High body mass index, or BMI, changes the way DNA is expressed. Nearly 200 loci of the genome are affected by obesity and weight stressors – through the process of DNA methylation, a German team reports in the journal Nature. The group of nearly 10,000 people from Europe included a large portion of Londoners who were of Indian descent, according to the study. That ethnic population has a particularly high risk for obesity and metabolic conditions, according to the authors, from the Helmholtz Zentrum München, and the German Center for Diabetes Research.
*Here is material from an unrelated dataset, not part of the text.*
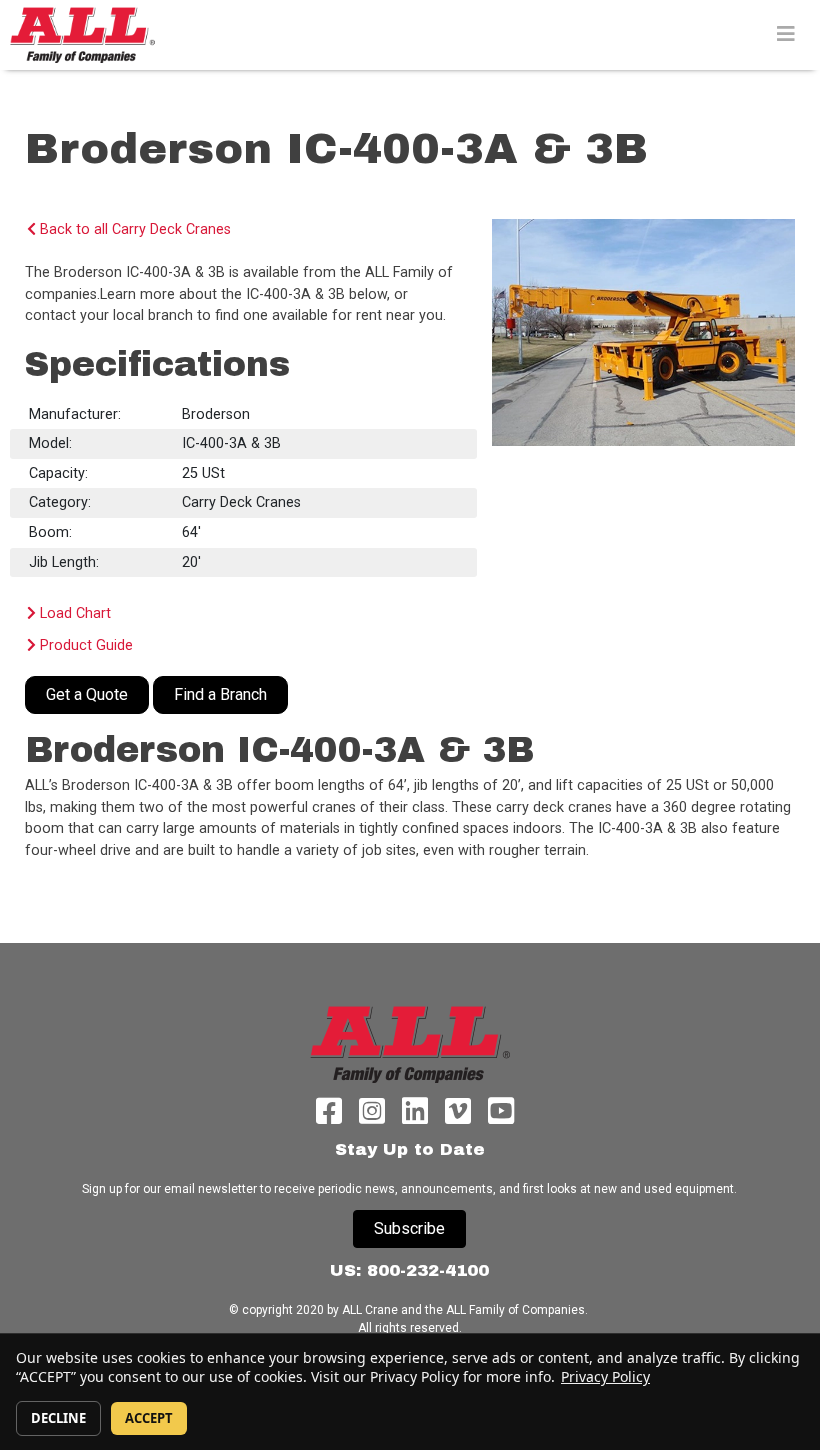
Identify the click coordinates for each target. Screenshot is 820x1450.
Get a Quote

More than 5,000 of the blood samples indicated a key 207 loci which were epigenetically altered over time by weight gain. The samples of nearly another 5,000 confirmed 187 of those loci’s roles in the changed DNA methylation processes (the process by which environmental factors change the function of genetic expression). The scientists said the results could find a way to predicting or preventing diabetes, or otherwise understanding the health effects of obesity. “In particular, significant changes were found in the expression of genes responsible for lipid metabolism and substrate transport, but inflammation-related gene loci were also affected,” said Harald Grallert, the leader of the research group. The Helmholtz Zentrum München has published a growing number of epigenetics studies recently. Earlier this year, they showed that obesity and diabetes can be passed on to offspring through sperm and oocyte cells. Other teams have demonstrated that obesity can affect the genetic inheritance in species other than humans in previous studies over a number of years. Some of these involved brain function in rodents, due to altered gene expression in gray matter. But epigenetics is not just about physical stature. Another study by an American team found that emotional trauma such as that of survivors of genocide can actually affect the genetic information passed to offspring, as well.